Tarifrunden bringen Reallohnverluste
Die Gewerkschaften sind weiterhin in der Defensive. Das belegen die jüngsten Tarifabschlüsse für Einzelhandelsbeschäftigte, Drucker, Redakteure, Versicherungsangestellte und Gebäudereiniger. Dabei konnten mit teilweise überraschend hoher Streikbereitschaft von den Unternehmern geforderte Verschlechterungen bei Arbeitszeiten und -bedingungen zwar weitgehend abgewehrt werden. Trotz des Booms bleiben die vereinbarten Lohnsteigerungen aber zumeist weit hinter der Preissteigerung zurück.
Ob die Gewerkschaften diesen Trend umkehren können, wird sich vor allem bei den zum Jahreswechsel beginnenden Tarifrunden in der Metallindustrie sowie in Bund und Kommunen zeigen.

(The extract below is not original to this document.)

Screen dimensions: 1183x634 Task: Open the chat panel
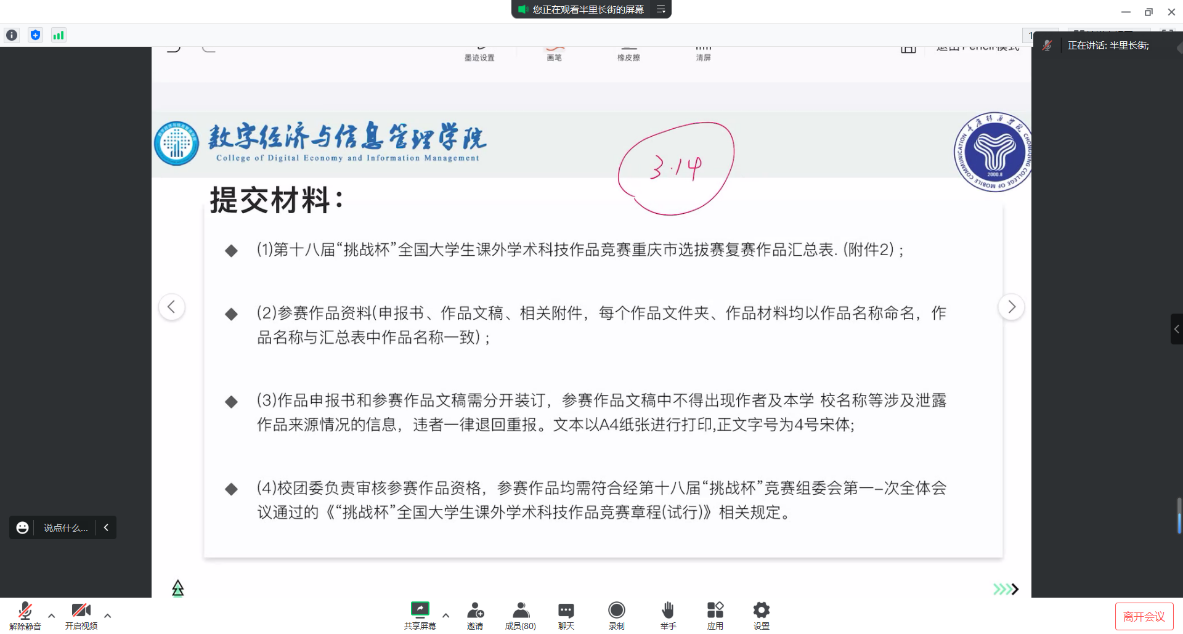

von Daniel Behruzi, Frankfurt am Main
Die Wirtschaft brummt, die Gewinne sprudeln. Doch die im Aufschwung üblicherweise etwas besseren Tarifabschlüsse bleiben aus. Stattdessen waren die Auseinandersetzungen der vergangenen Monate aus Gewerkschaftssicht allesamt Rückzugsgefechte.
Tarifkonflikt in der Medienbranche – ein Rückblick
Bei den DruckerInnen wollte der Unternehmerverband die ihm verhasste 35-Stunden-Woche knacken. Die tariflich festgeschriebene Mindestbesetzung von Maschinen sollte ebenfalls beseitigt werden. In den Tageszeitungen forderten die Verleger die Einführung einer zweiten Gehaltsebene: Neueingestellte RedakteurInnen sollten dauerhaft mindestens 15 Prozent weniger verdienen als ihre länger beschäftigten KollegInnen.
Die Bereitschaft, sich gegen diesen Generalangriff zur Wehr zu setzen, war unter den RedakteurInnen – die bislang nicht gerade zu den schweren Bataillonen gewerkschaftlicher Aktionsfähigkeit zählten – extrem hoch. Nach ver.di-Schätzung beteiligten sich weit mehr als ein Drittel der rund 14.000 Betroffenen an einer oder mehreren Arbeitsniederlegungen. Positiv war auch, dass die Gewerkschaft dieses Mal nicht die Belegschaften einzeln und getrennt voneinander mobilisierte. Erstmals seit den achtziger Jahren gingen RedakteurInnen, DruckerInnen und Verlagsangestellte gemeinsam auf die Straße und machten sich so gegenseitig Mut.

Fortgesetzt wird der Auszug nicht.